Even more important were the external conditions beyond Europe. The Washington-based German commentator Constanze Stelzenmüller summed this up in a sharp formula. Post-1989 Germany, she wrote, outsourced its security needs to the US, its energy needs to Russia, and its economic growth needs to China.
Countries change but still manifest deep continuities. The French long for universalism; the British cleave to empiricism. Germans were good at making things in the fifteenth century—the Mainz entrepreneur Johannes Gutenberg’s movable-type printing press, for example—and they still are. Another of those deeper German continuities is what the German-British social thinker Ralf Dahrendorf identified as a yearning for synthesis.
With these growing external dependencies, however, synthesis became not just an intellectual preference but a political imperative. Everything had to be not merely connected to but also compatible with everything else. German interests had also to be European interests. Beyond Europe, Germany had to be friends with the United States but also with Russia and with China, all at the same time. The country’s export-based business model must also be in harmony with its values-based political model. The Germans could do well while also being good.
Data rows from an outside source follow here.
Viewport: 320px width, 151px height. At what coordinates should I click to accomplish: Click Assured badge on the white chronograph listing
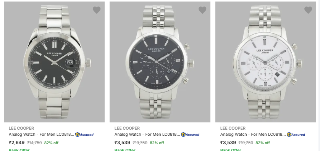point(296,135)
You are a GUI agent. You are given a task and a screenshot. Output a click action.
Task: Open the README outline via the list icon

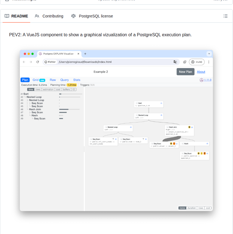tap(226, 16)
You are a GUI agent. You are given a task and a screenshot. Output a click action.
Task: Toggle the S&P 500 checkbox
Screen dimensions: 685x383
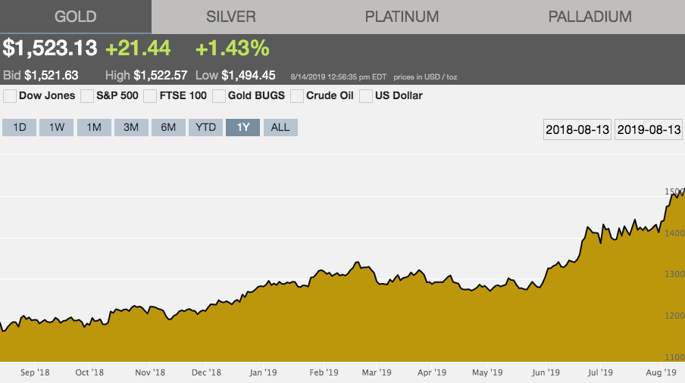87,96
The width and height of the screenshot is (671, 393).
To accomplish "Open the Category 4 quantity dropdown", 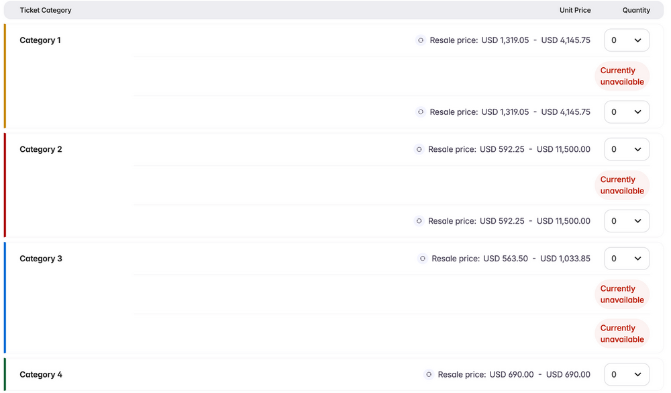I will (x=627, y=375).
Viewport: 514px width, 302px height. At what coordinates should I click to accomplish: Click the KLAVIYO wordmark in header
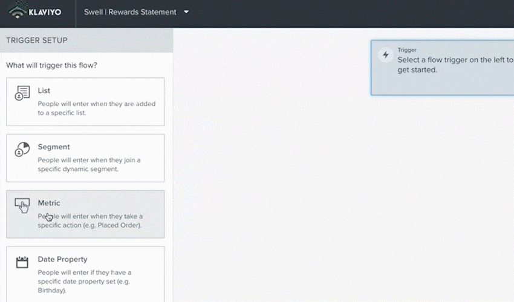[45, 12]
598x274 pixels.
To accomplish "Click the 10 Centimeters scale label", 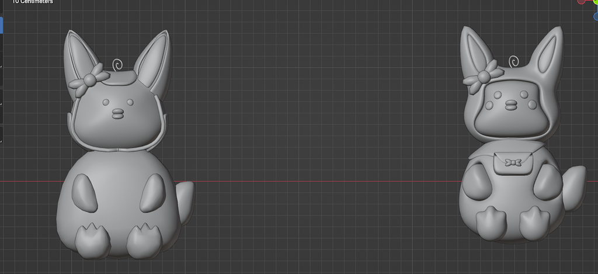I will (33, 2).

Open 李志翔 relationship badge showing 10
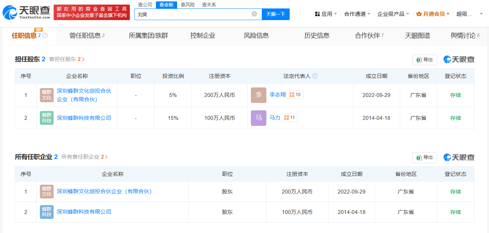[x=295, y=95]
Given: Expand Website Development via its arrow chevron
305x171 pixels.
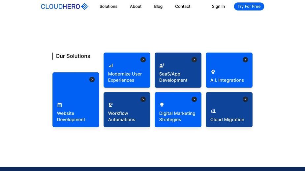Looking at the screenshot, I should click(92, 80).
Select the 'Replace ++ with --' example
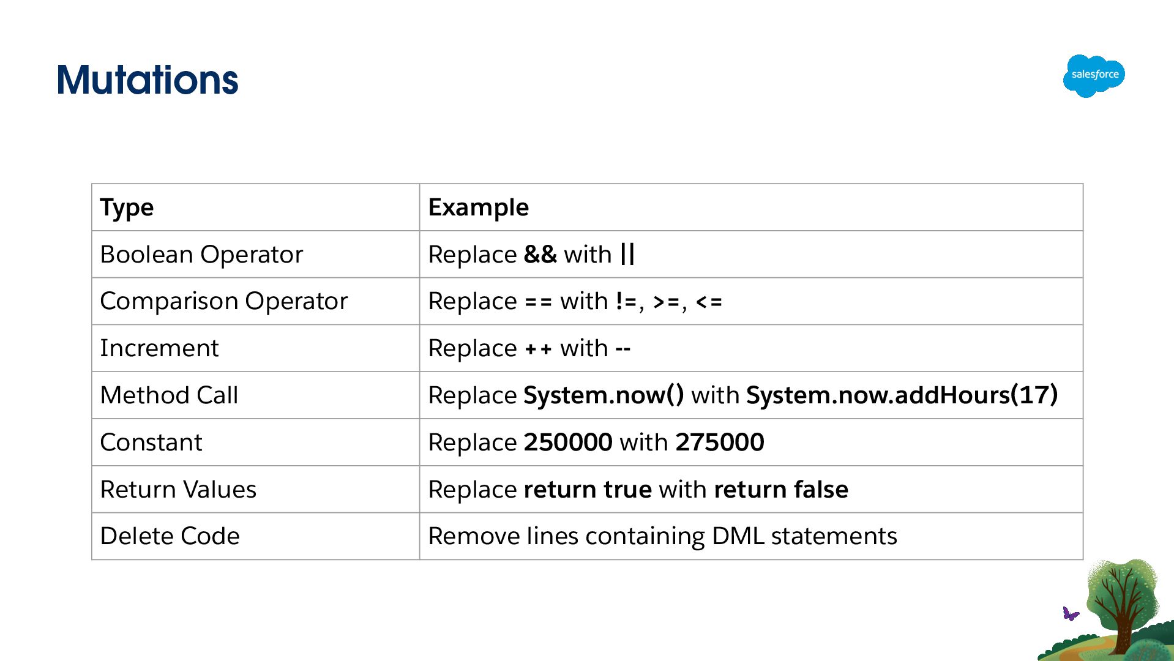This screenshot has height=661, width=1174. [x=529, y=348]
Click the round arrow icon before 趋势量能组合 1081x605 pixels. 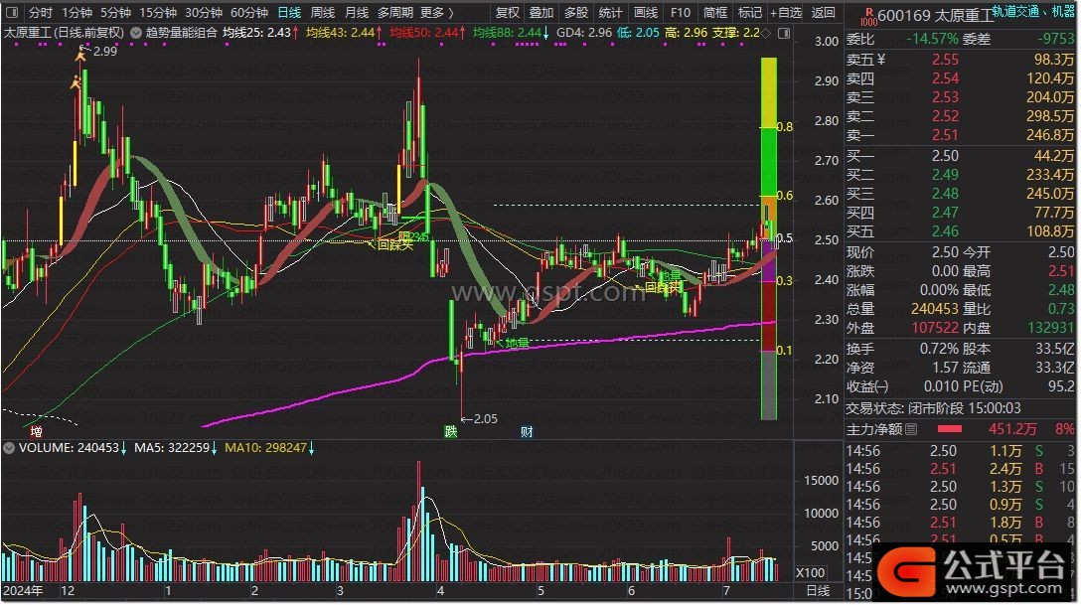(136, 32)
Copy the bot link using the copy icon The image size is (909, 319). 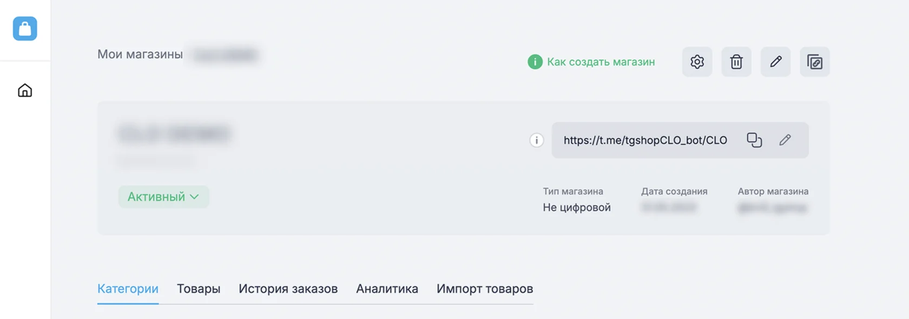pos(754,140)
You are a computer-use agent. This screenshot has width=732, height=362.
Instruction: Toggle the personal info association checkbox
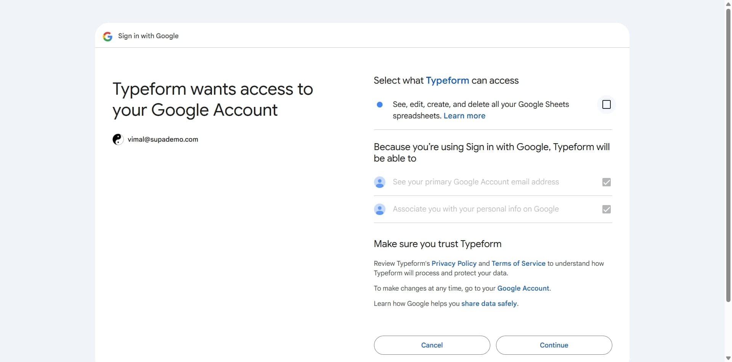tap(606, 209)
In the case of the Federal Republic, being good has a specific meaning: to have learned the lessons from the Nazi past, and hence always standing for peace, human rights, dialogue, democracy, international law, and all the other good things we associate with the ideal of liberal international order. How Germany has fared in this respect is the subject of another outstanding book, Frank Trentmann’s Out of the Darkness: The Germans, 1942–2022, a probing moral history with a distinctly mixed verdict. “When moral principles served German interests they were flaunted,” Trentmann writes at one point, “when they stood in the way they were ignored.”
These claims for synthesis were framed within a larger view—prevalent in much of the West in the post-Wall years, but nowhere more so than in Germany—of the way history was headed. The “End of History” was an American idea, but it was the Germans who lived the neo-Hegelian dream.
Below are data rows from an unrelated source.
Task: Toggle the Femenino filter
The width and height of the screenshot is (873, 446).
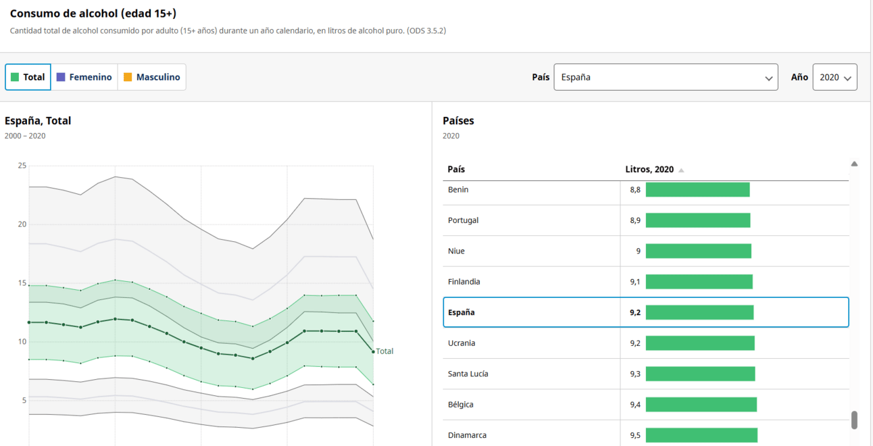Action: click(x=84, y=77)
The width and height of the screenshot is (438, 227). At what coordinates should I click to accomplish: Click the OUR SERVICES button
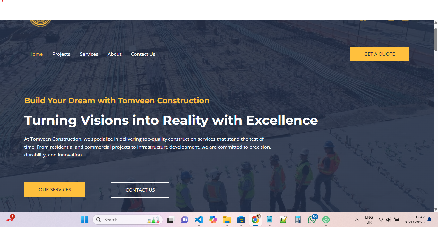(x=55, y=189)
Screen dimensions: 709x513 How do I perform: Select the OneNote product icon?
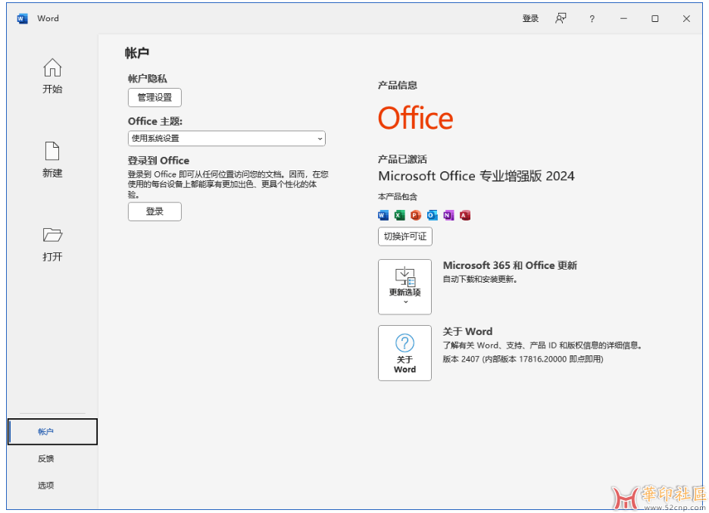[x=448, y=215]
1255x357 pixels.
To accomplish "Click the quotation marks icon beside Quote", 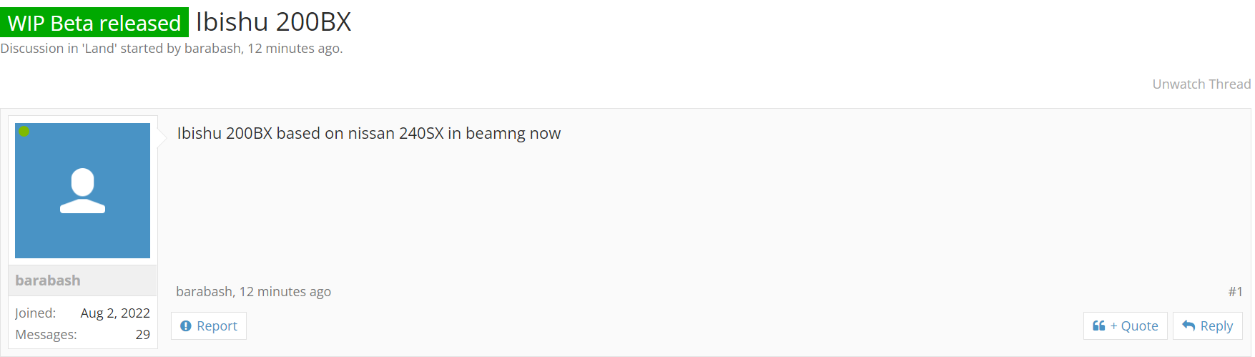I will pos(1099,326).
So history was going our way. Germany, Europe, and the West altogether had a model on which others would eventually converge. Globalization would facilitate democratization. True, Russia and China didn’t look terribly like liberal democracies, but as they modernized, they would get better. Western investment and trade would help them down history’s preordained track, while economic interdependence would underpin a Kantian perpetual peace.
Thus the country in which the Berlin Wall had come down enjoyed the greatest successes but also nourished the greatest illusions of Europe’s post-Wall era.
Over the last sixteen years this model has collapsed in two ways: gradually, then suddenly—to recall Ernest Hemingway’s description of how one goes bankrupt. The gradual phase coincided with a general crisis of Europe’s post-Wall order that started in 2008 with two near-simultaneous events: the eruption of the global financial crisis and Vladimir Putin’s military seizure of two large areas of Georgia. The sudden arrived on February 24, 2022, with his full-scale invasion of Ukraine.
For virtually all the first period—in fact from November 2005 until December 2021—Germany was led by one of the most remarkable figures in modern German history: the former East German scientist Angela Merkel. For many Germans, this was a very good time. Yet most of the problems the country faces today were accumulating in the Merkel years.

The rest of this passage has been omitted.